**** Exercise passage

Under a theocratic system of government, like that of Saudi Arabia, the lines that separate the religious from the political are blurred. As a result, those who question the status quo or criticize the authorities can face serious accusations on religious (not political) grounds.
How does a regime get rid of political opponents and critics in countries where religion plays an important role in the lives of the majority? One way is to throw them in jail and say they insulted Islam and its Prophet. That way (almost) no one will come to their rescue.
Last spring, Saudi Arabia sentenced  blogger Raif Badawi to 10 years in prison and 1000 lashes for “insulting Islam” after he launched Saudi Liberals, a website hosting content critical of the country’s senior religious figures and its religious police. The site did not focus on Islam per se, but rather on specific political and religious figures and their actions. Nevertheless, Badawi was convicted of “insulting Islam.”
Saudi women's rights activist Souad al-Shammari  posted tweets critical of her country’s male guardianship system, whereby a woman must have the permission of a male guardian to engage in various aspects of her life such as travel, work, and marriage. She stands accused of mocking religious texts and religious scholars.
In Tunisia, which does not have laws that criminalize blasphemy or apostasy, Internet users Jabeur Mejri and Ghazi Beji were sentenced in 2012 to seven and half years in prison over the publication of Prophet Muhammad cartoons on the web. It is worth noting that Mejri and Beji were ordinary Internet users — they were not political activists.

********
**** Information

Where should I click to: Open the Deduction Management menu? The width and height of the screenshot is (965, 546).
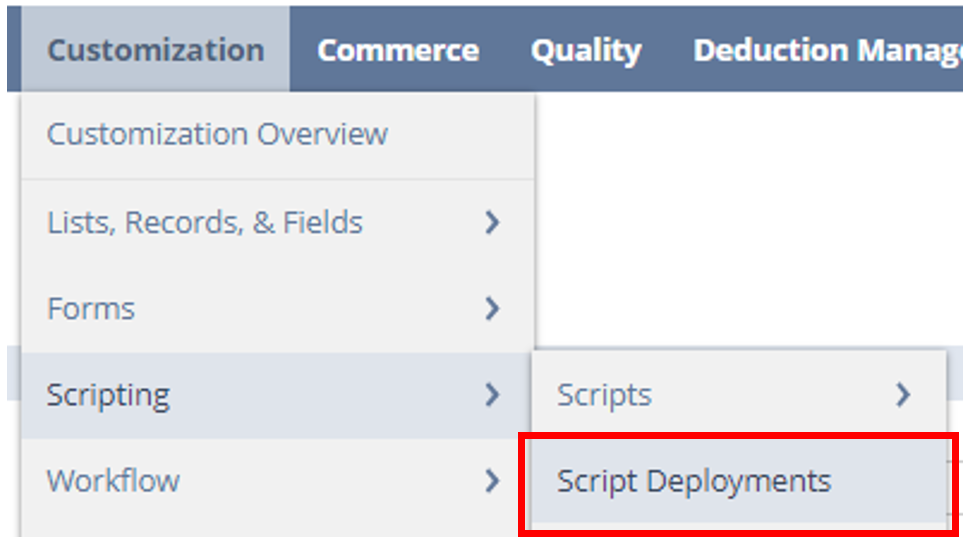click(x=826, y=50)
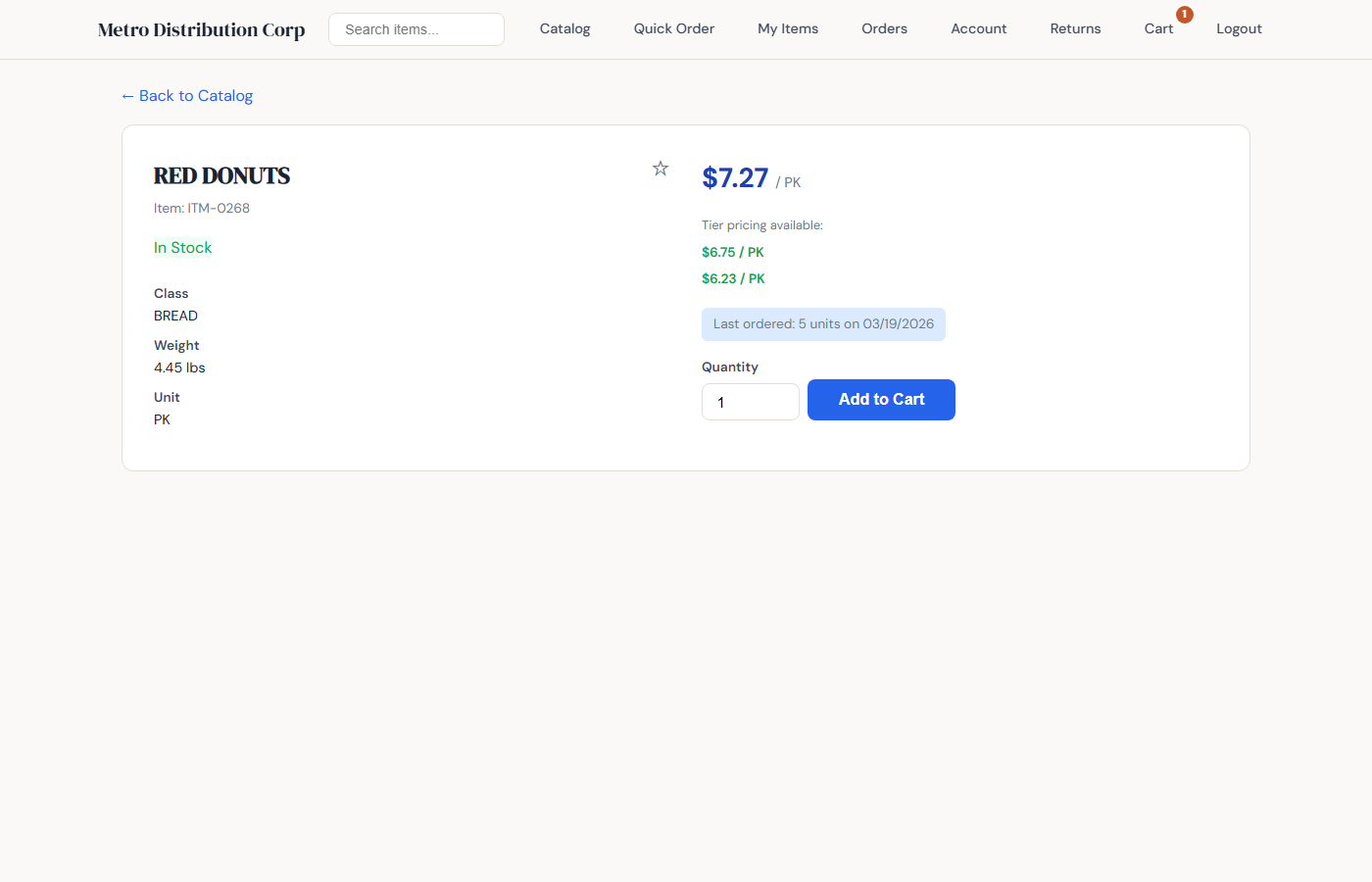Image resolution: width=1372 pixels, height=882 pixels.
Task: Toggle the favorite star on RED DONUTS
Action: [x=660, y=168]
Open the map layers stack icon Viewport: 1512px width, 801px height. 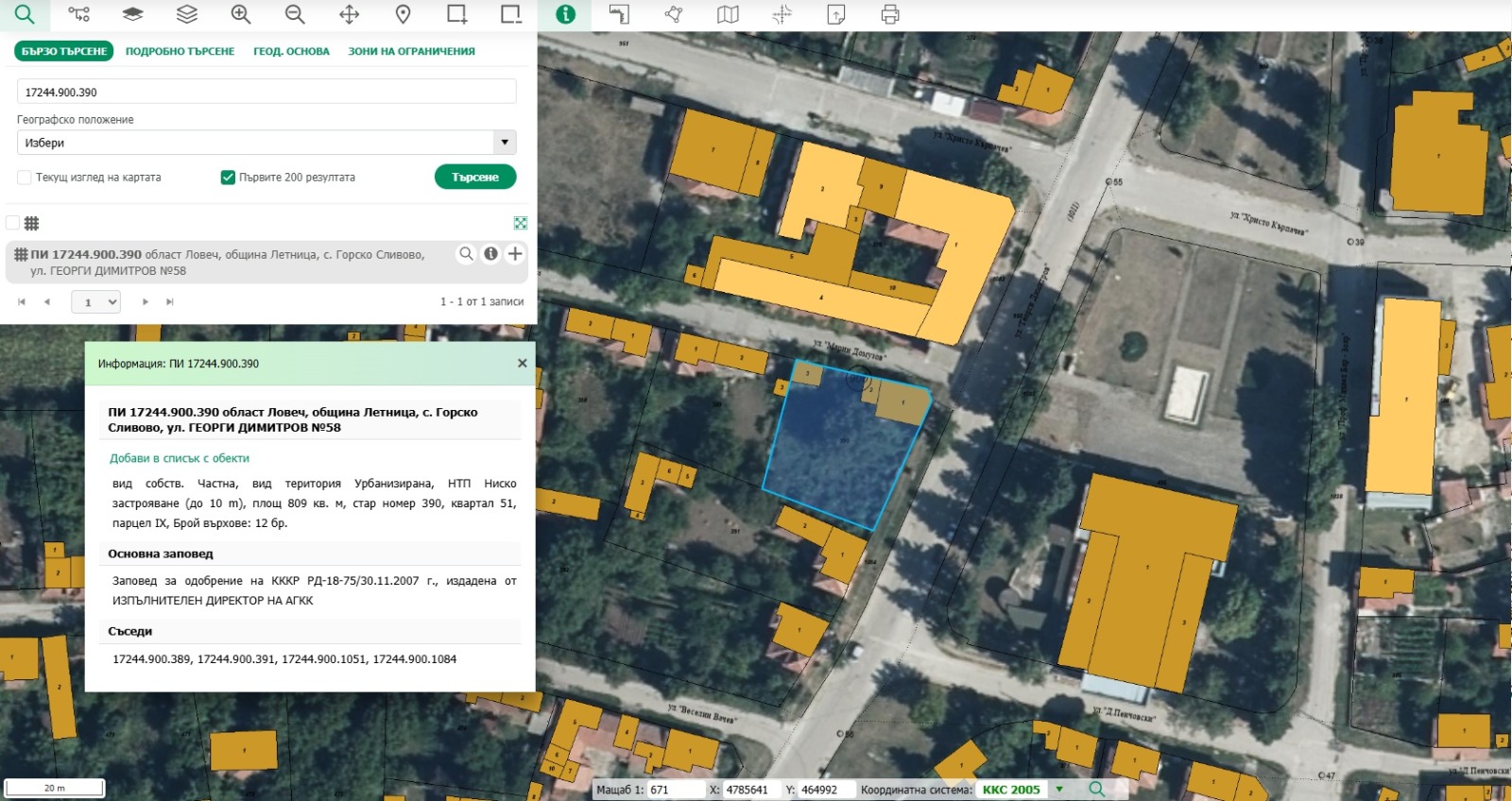pyautogui.click(x=187, y=14)
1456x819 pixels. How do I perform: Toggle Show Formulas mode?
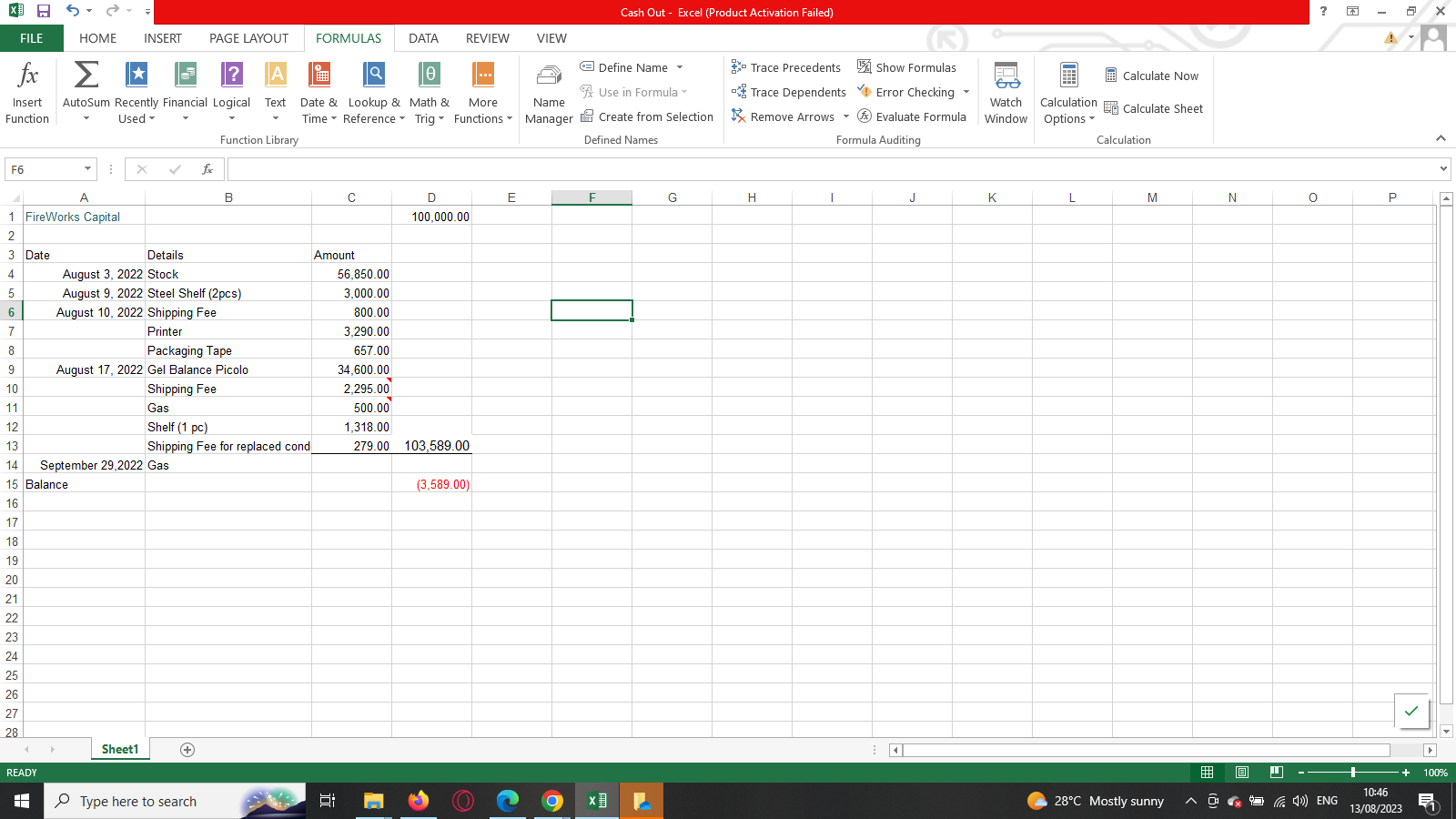click(x=906, y=67)
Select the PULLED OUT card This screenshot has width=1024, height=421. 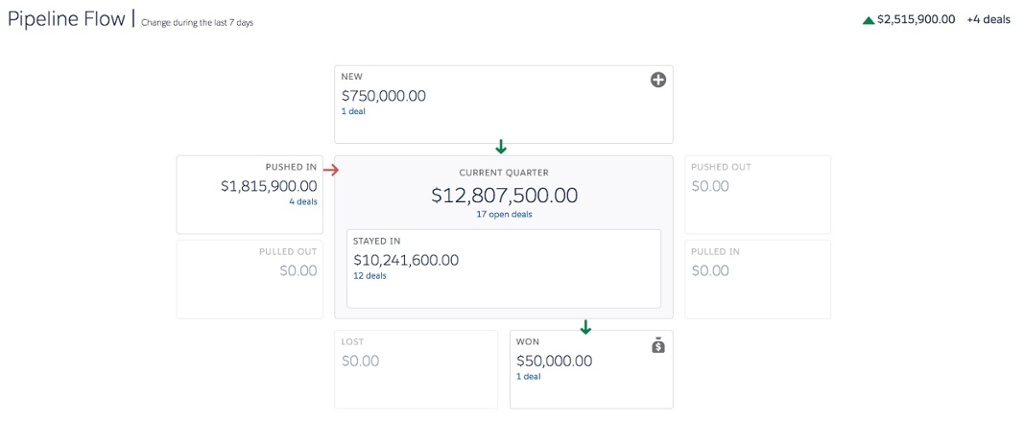pyautogui.click(x=248, y=279)

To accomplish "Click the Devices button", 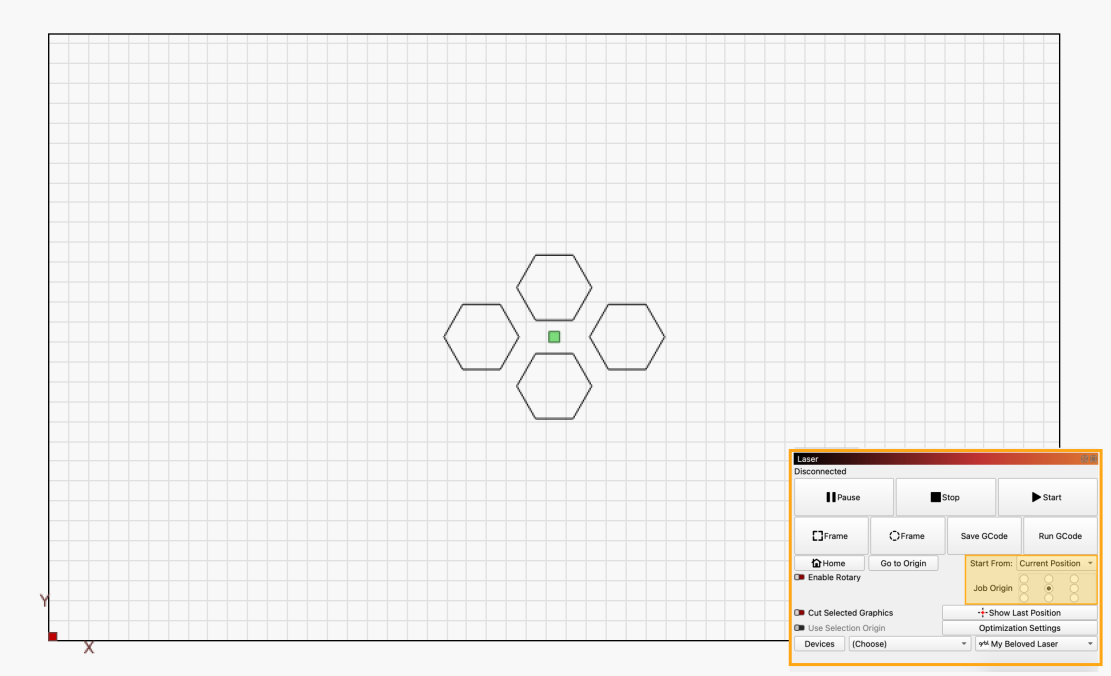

********

• Exercise
Rewrite the stretch from "Last spring, Saudi" through "and religious scholars." in the passage on blasphemy accusations, substituting "morality police" for "religious police".

• Result below
Last spring, Saudi Arabia sentenced  blogger Raif Badawi to 10 years in prison and 1000 lashes for “insulting Islam” after he launched Saudi Liberals, a website hosting content critical of the country’s senior religious figures and its morality police. The site did not focus on Islam per se, but rather on specific political and religious figures and their actions. Nevertheless, Badawi was convicted of “insulting Islam.”
Saudi women's rights activist Souad al-Shammari  posted tweets critical of her country’s male guardianship system, whereby a woman must have the permission of a male guardian to engage in various aspects of her life such as travel, work, and marriage. She stands accused of mocking religious texts and religious scholars.